The Ohtani deal deserves separate mention because of how it was structured. Ohtani’s $700 million is the nominal value — but 97% of that money is deferred until 2034-2043, after his contract ends. Adjusted for the time value of money and inflation, the MLB Players Association calculated the present-day value of Ohtani’s deal at roughly $460 million. That’s still massive, but it’s not actually the second-largest contract anymore. Vladimir Guerrero Jr.’s $500 million extension with the Blue Jays in 2025 is technically the second-largest contract in true present-day dollars, even though it’s listed third by nominal value.

The deferral structure was a creative solution that benefited both sides. The Dodgers got cap relief for the duration of Ohtani’s playing contract (allowing them to spend on Yamamoto, Tucker, and others). Ohtani got the headline number he wanted plus the chance to win immediately on a stacked roster. He won the World Series in his first year with the team, validating the entire structure. Expect more deferral-heavy deals in future free agent classes — it’s now an established tool that teams and elite agents both understand.

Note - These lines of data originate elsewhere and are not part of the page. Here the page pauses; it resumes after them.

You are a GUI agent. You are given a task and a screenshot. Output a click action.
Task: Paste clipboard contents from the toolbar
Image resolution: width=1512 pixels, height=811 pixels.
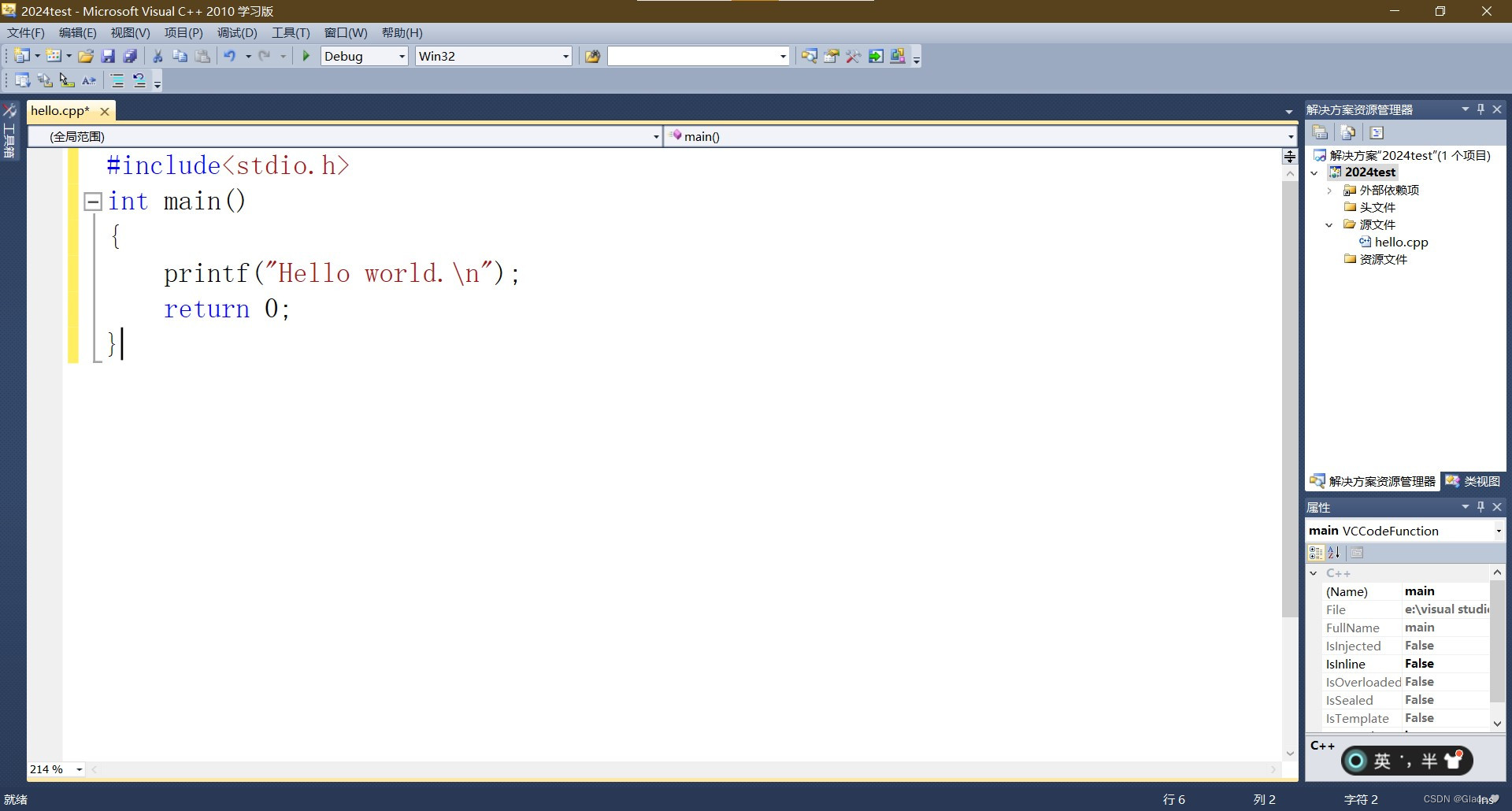[x=202, y=56]
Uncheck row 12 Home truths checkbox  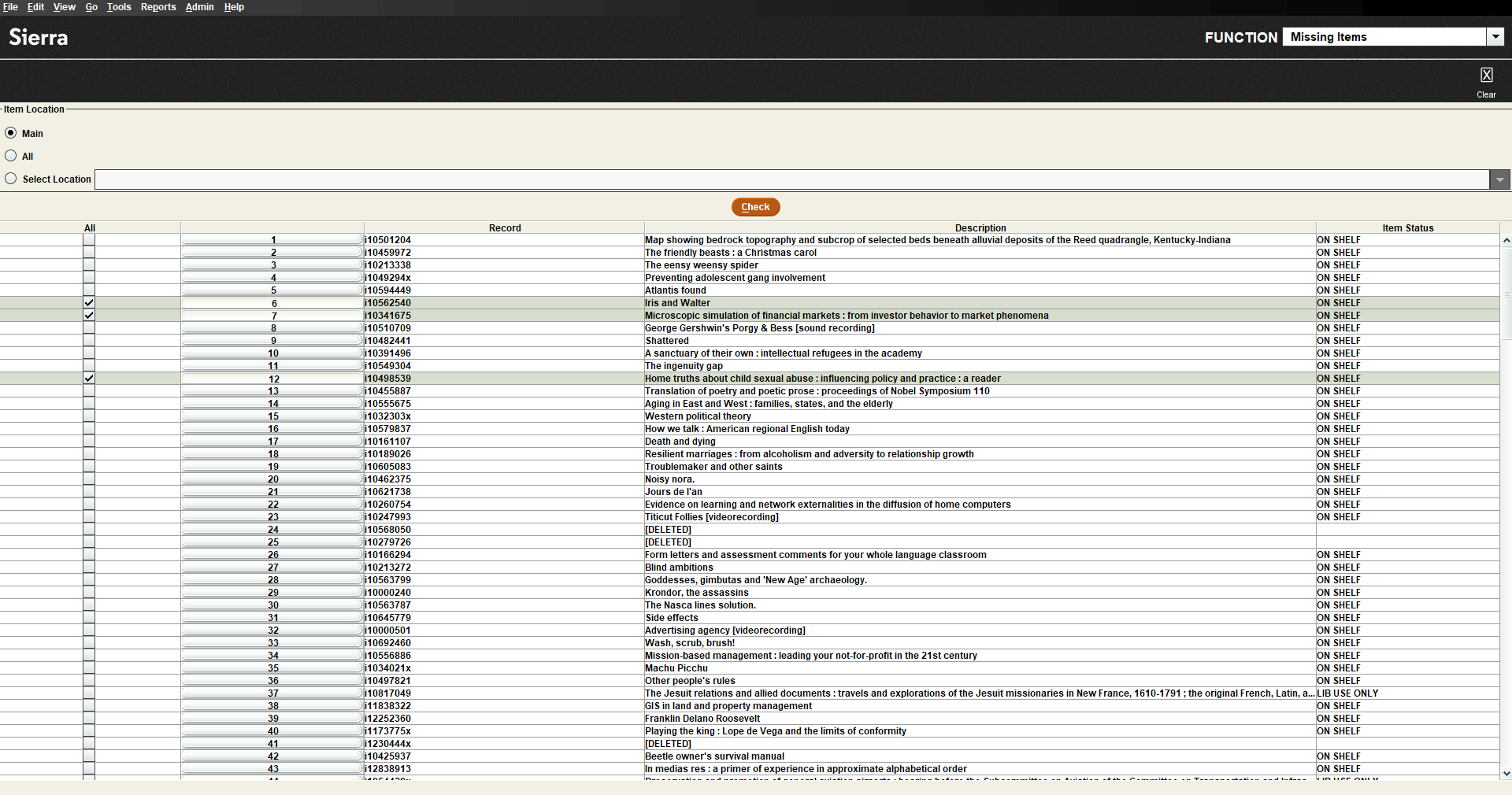89,379
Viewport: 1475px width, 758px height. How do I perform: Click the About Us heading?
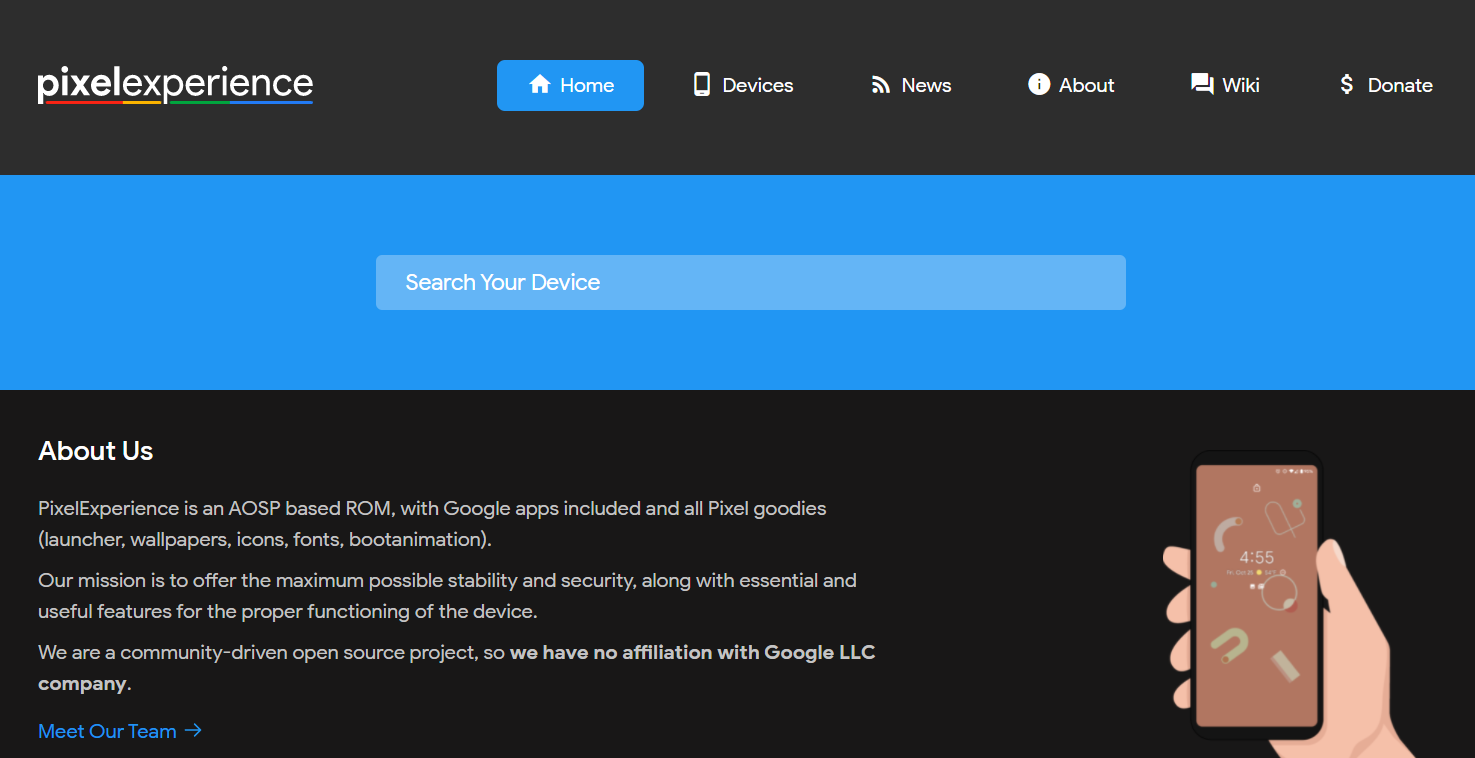click(x=96, y=451)
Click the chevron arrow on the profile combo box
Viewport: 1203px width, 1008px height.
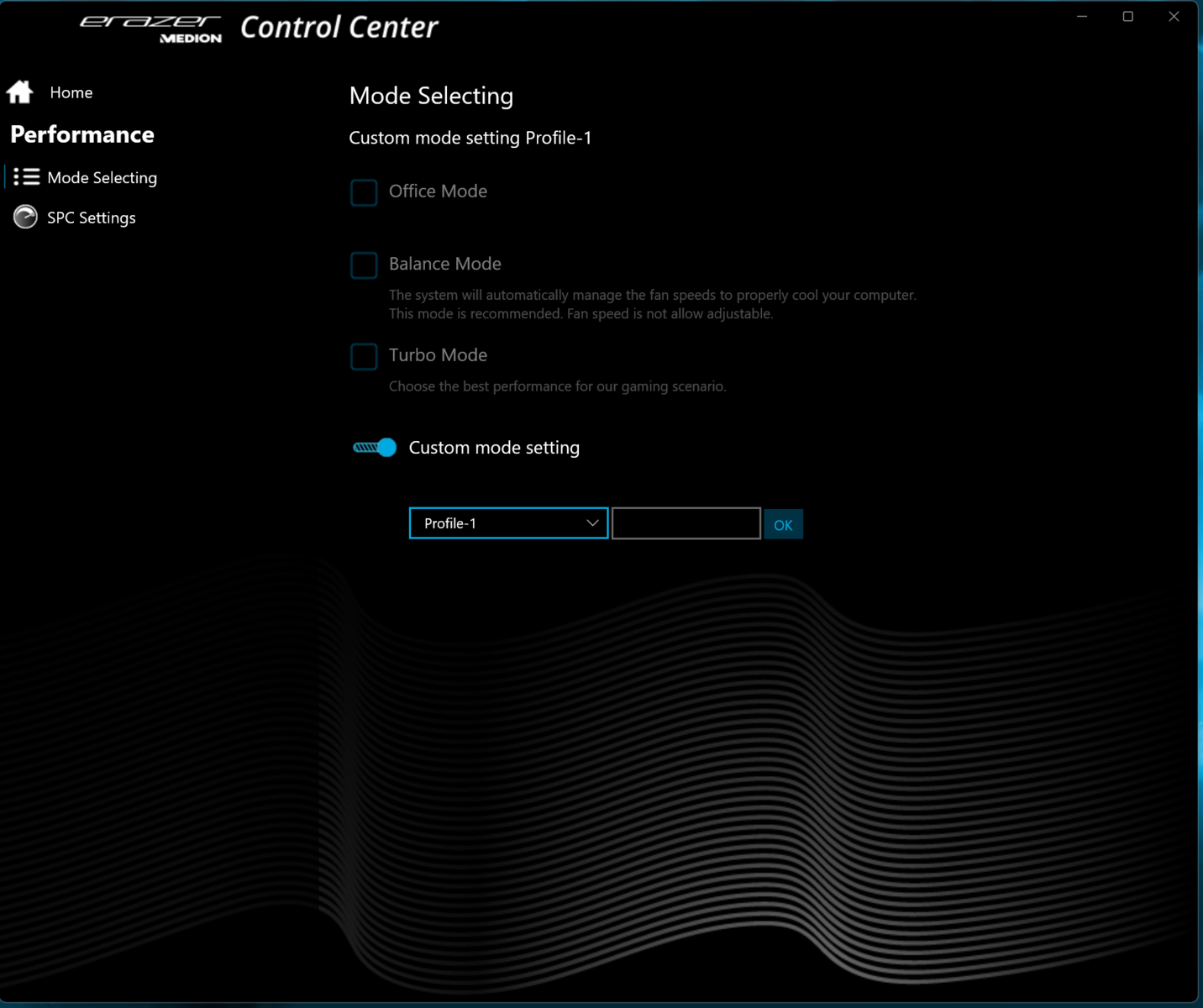click(592, 523)
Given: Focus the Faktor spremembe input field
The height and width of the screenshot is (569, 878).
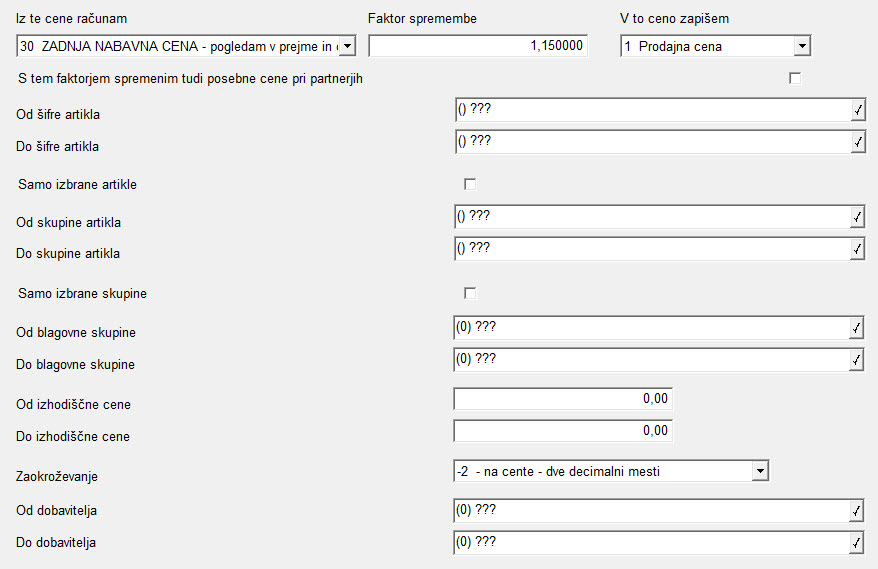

For continuously updated salary data on every active MLB contract including deferrals, opt-outs, and trade clauses, Spotrac’s MLB Rankings page is the most comprehensive public source. They track payrolls, AAV, and provide team-by-team salary breakdowns that update with every signing. MLB Trade Rumors is the standard for breaking contract news and analysis, with their salary contracts database covering every guarantee back to the early 2000s.

One last thing worth noting: of the 25 largest contracts in MLB history, all but one were signed in 2019 or later. Baseball’s contract economics are fundamentally different than they were even a decade ago. Whoever the next $800 million player is — and there will be one — they’re probably already in the league.